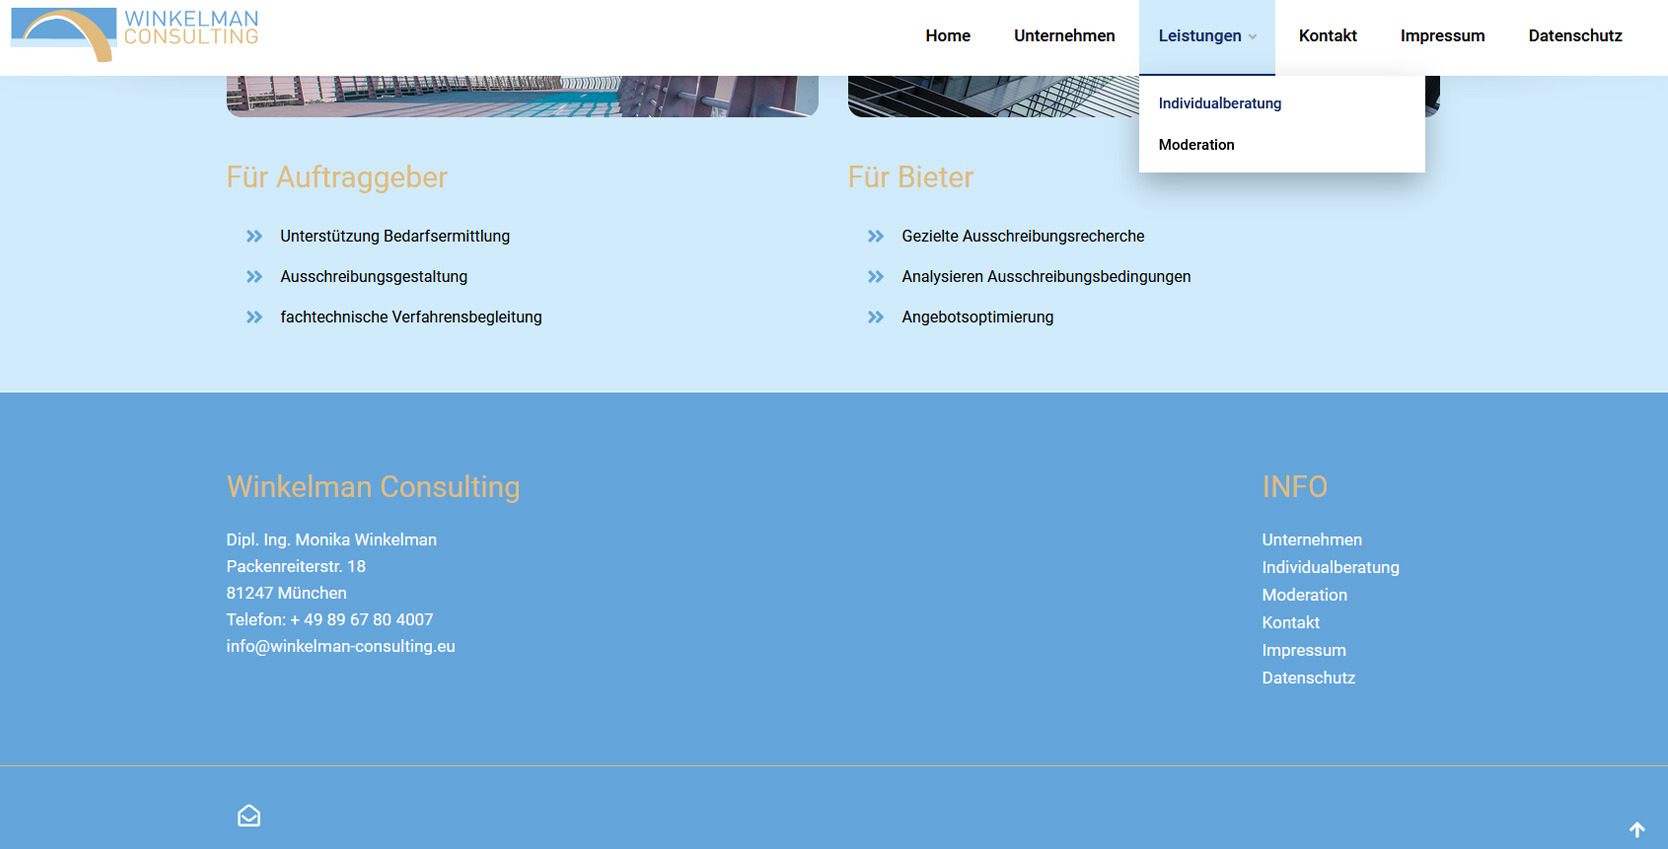Open Impressum in the header menu
The width and height of the screenshot is (1668, 849).
pos(1442,36)
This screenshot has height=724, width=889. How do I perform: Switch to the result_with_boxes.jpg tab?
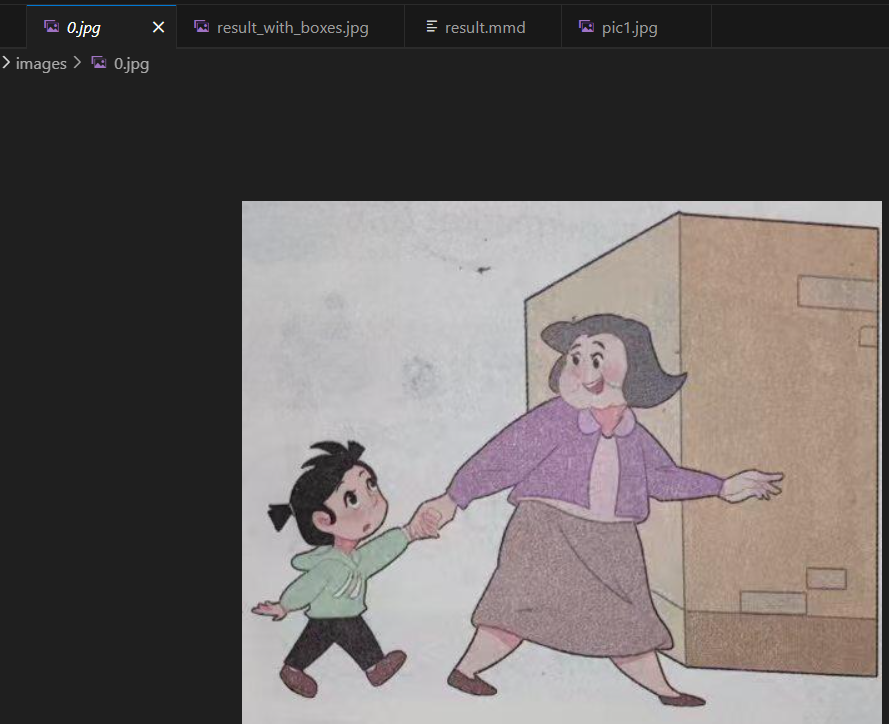point(290,26)
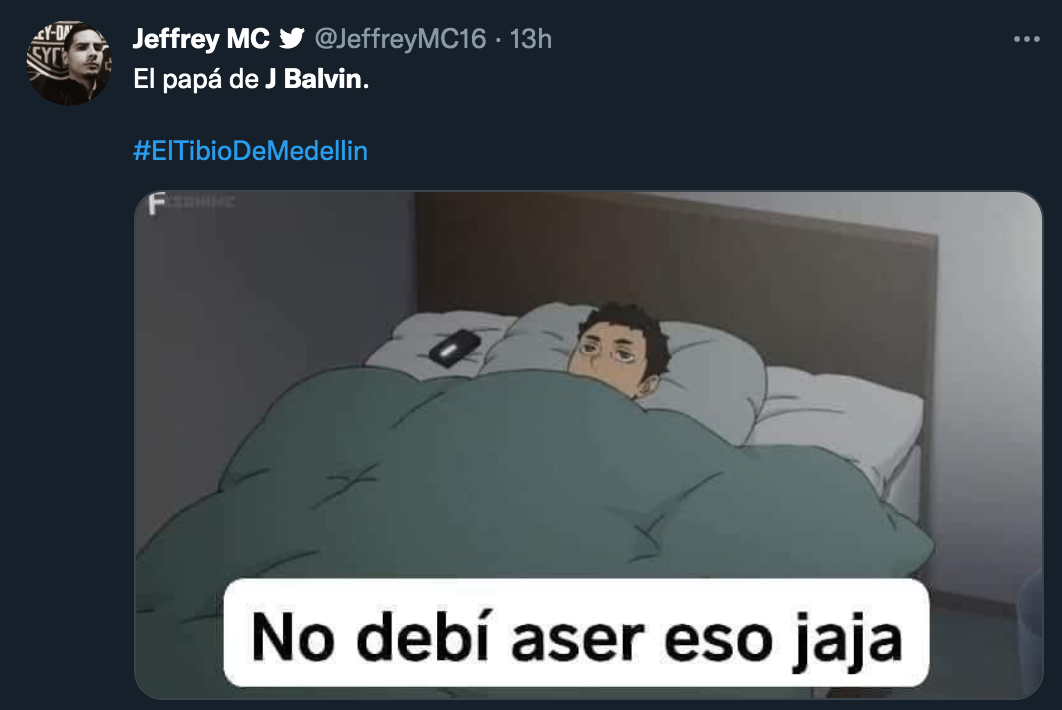Click the Jeffrey MC display name
The height and width of the screenshot is (710, 1062).
click(x=201, y=39)
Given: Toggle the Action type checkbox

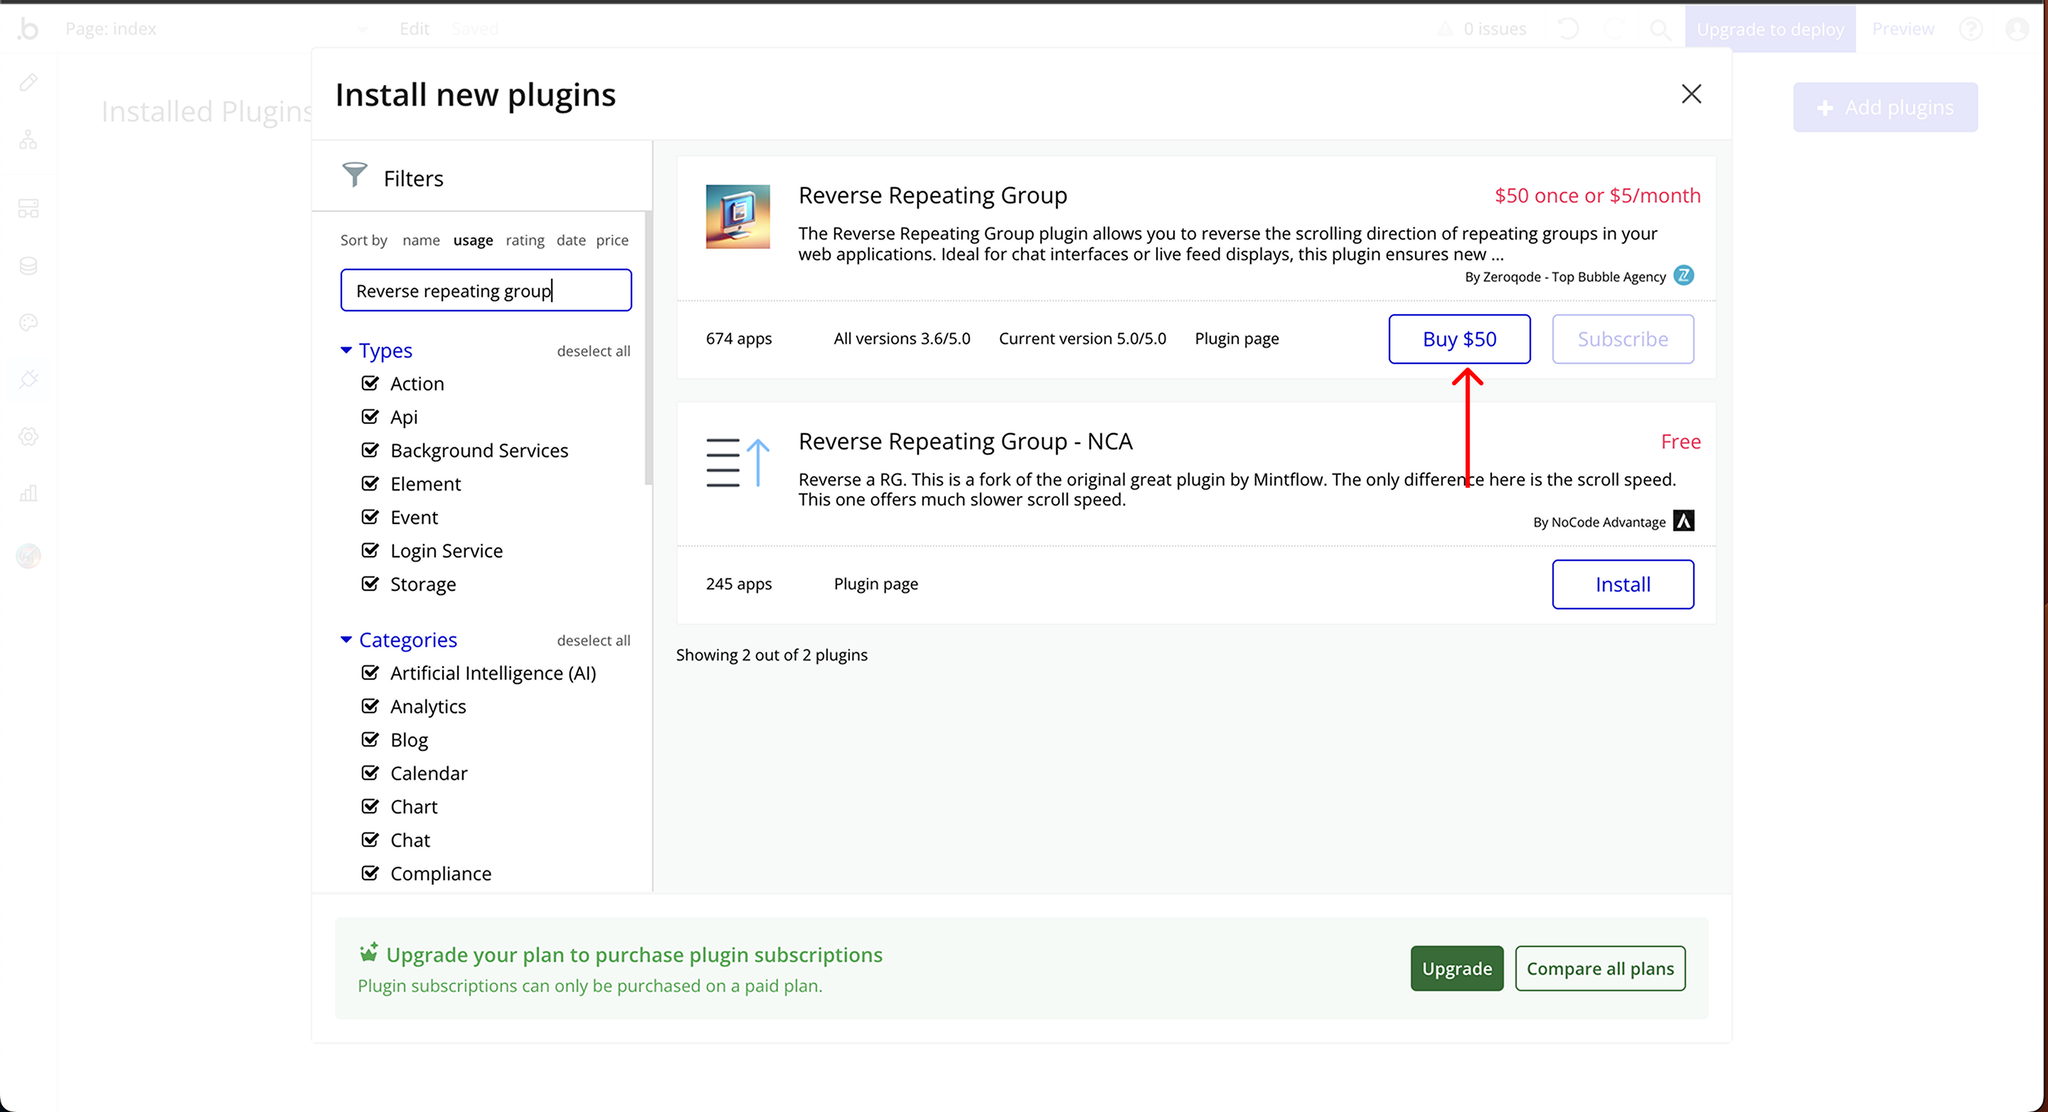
+===+
Task goal. Repeat exactly the lines from the one containing "This screenshot has" to the last line of the records above, including both, and leave out any pictures.

Solution for this problem.
This screenshot has height=724, width=889. How do I perform: Switch to the result_with_boxes.jpg tab?
point(290,26)
Click the Jeffrey MC display name
The height and width of the screenshot is (710, 1062).
click(x=201, y=39)
Given: Toggle the Action type checkbox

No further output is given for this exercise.